The sheer volume of what I have, and what I came from, there's no way discs would work anymore. For me, it's a server and HDDs all the way. I'm not running plex. Just good ol' fashion ISO and Windows/Linux/Mac media players. I am eyeing KODI as a possible interface upgrade, but haven't decided yet. Now that being said, there is a price factor here. Disc media is probably cheaper, in the short term, but disc media has a max recommended life (I think DVD was 11 years depending on how it was kept (environment) ). So 1) all the discs burned would have to reburned at some point; 2) you would have to have backups on disc or HDD - if disc, those too would have to replaced at some point due to age of the media; 3) Switching between the potential volume of media makes this unreasonable in my opinion (not poopooing on others solution, kudos you found something that worked for you). HDDs will fail too over time and have to be replaced. The bigger the drive, the more potential for loss, but I keep backups on additional HDDs. Also, I have the HDDs on the server in a side case external to the server. In an emergency, unplug a few cables, and take the case with the drives and you are good.

Best of luck to you all.

db
 
The OP probably had no idea they'd see this type of engagement in their thread. :ROFLMAO: I was actually quite surprised. (y) Another person who watches their AnyStream downloads from BD-R. :p Too cool for school. :cool: Following the crowd is overrated. ;) The world wouldn't be a very interesting place if everyone rolled the same way. :whistle:
 
Myce is blasphemous. It's always been CdFreaks to me. Long ago and far away.:) I was there in 1998 when it started as crack forum. Then it evolved.:)
that is what it was called first.. I forgot it, it was so long ago. I started with a HP 4020i writer around 1995 and started finding info from there.
 
I was there in 1998 when it started as crack forum. Then it evolved.:)
What kind of crack are we talking about here exactly? Inquiring minds want to know. Keep it forum friendly though. ;)
 
What kind of crack are we talking about here exactly? Inquiring minds want to know. Keep it forum friendly though. ;)

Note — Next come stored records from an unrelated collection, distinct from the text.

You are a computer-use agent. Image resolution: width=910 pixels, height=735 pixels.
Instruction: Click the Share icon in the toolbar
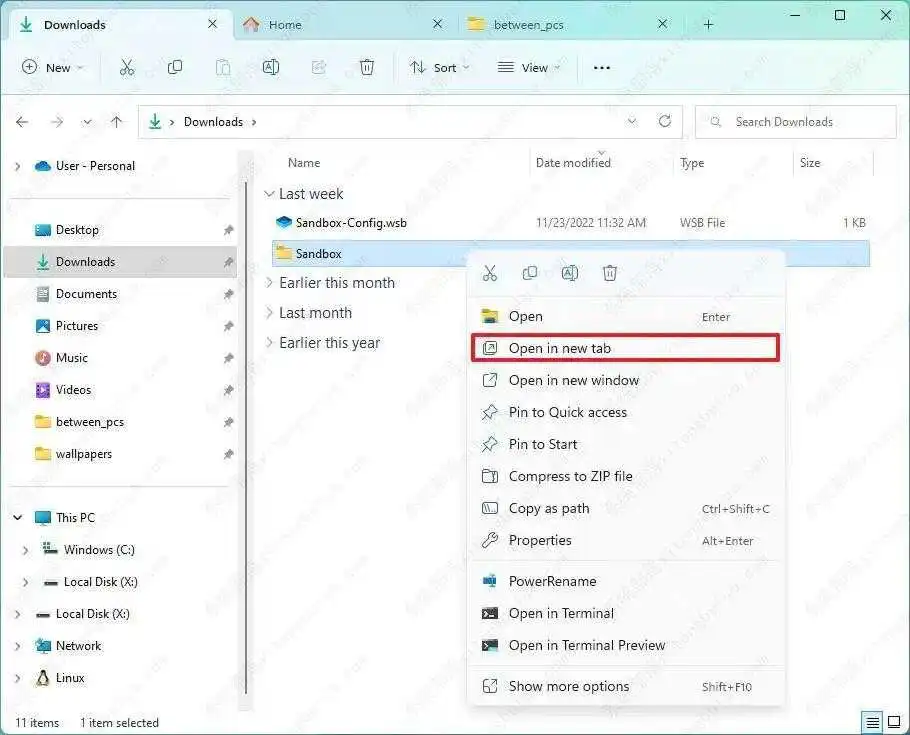pyautogui.click(x=318, y=67)
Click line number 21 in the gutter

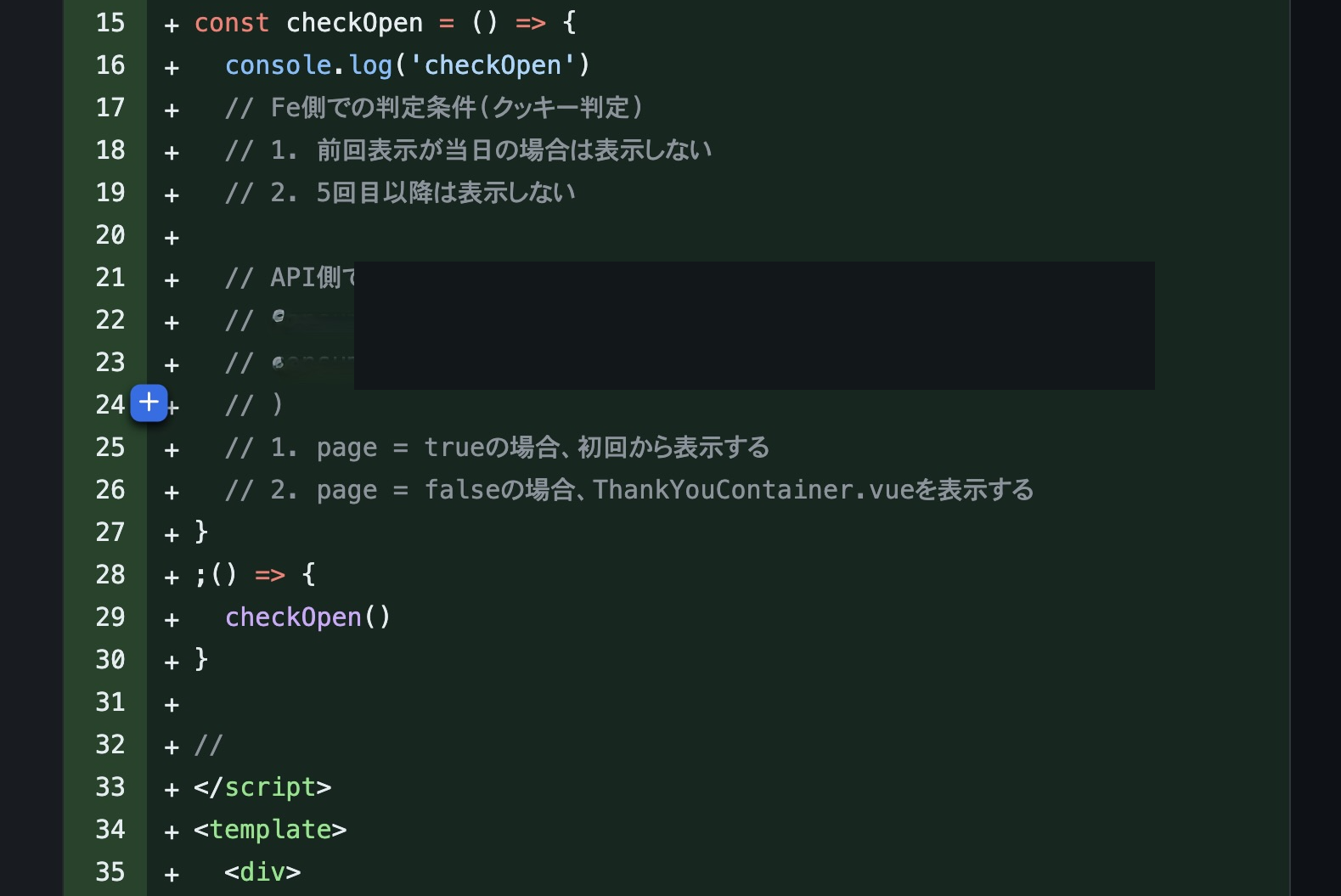point(110,278)
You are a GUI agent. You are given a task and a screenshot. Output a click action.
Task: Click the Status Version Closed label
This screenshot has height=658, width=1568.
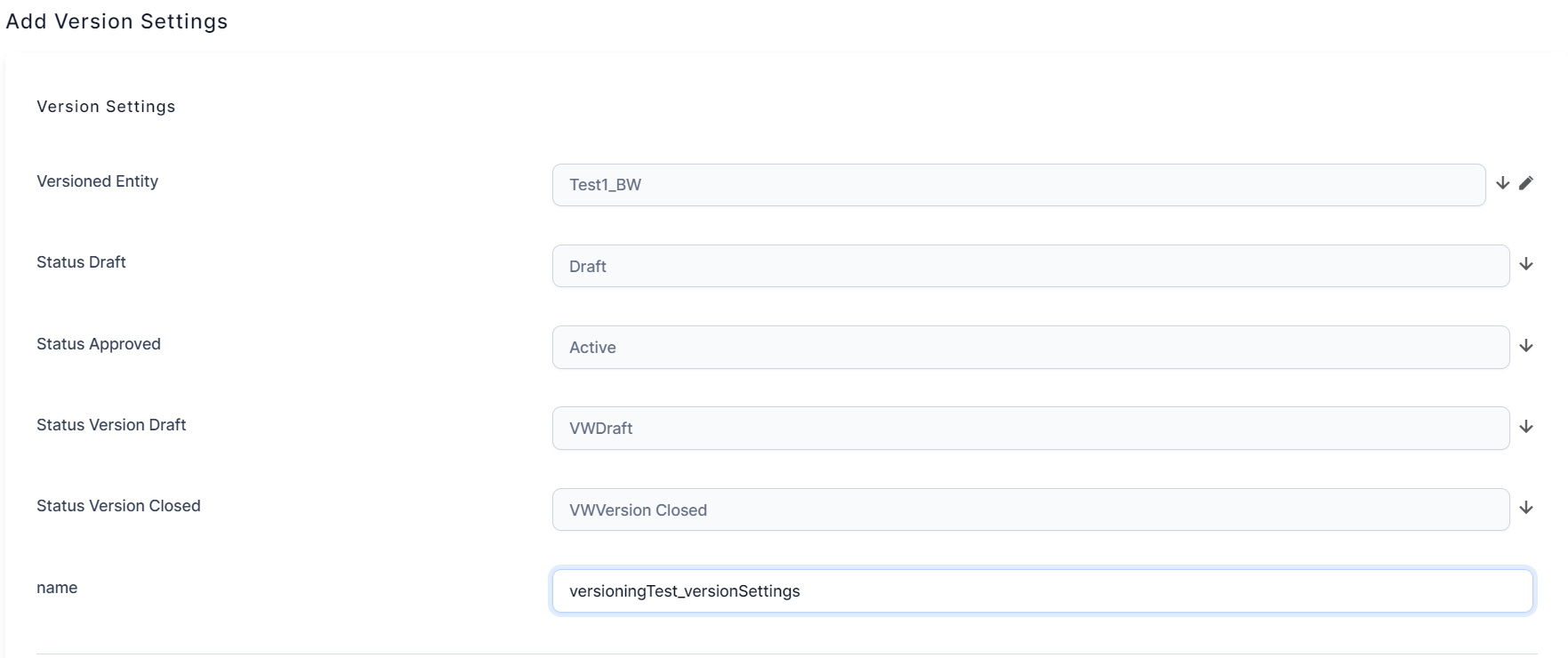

Not the kind of crack that the kids use today I assure you. I am referring to sharing codes for other software or actual crack tools, Keygens, and such.:) Back in 1998, they were very easy to code and reproduce a viable access code. I of course was never involved with that nonsense, but I was very involved in writing better firmware for optical drives.
 
Not the kind of crack that the kids use today I assure you. I am referring to sharing codes for other software or actual crack tools, Keygens, and such.:) Back in 1998, they were very easy to code and reproduce a viable access code. I of course was never involved with that nonsense, but I was very involved in writing better firmware for optical drives.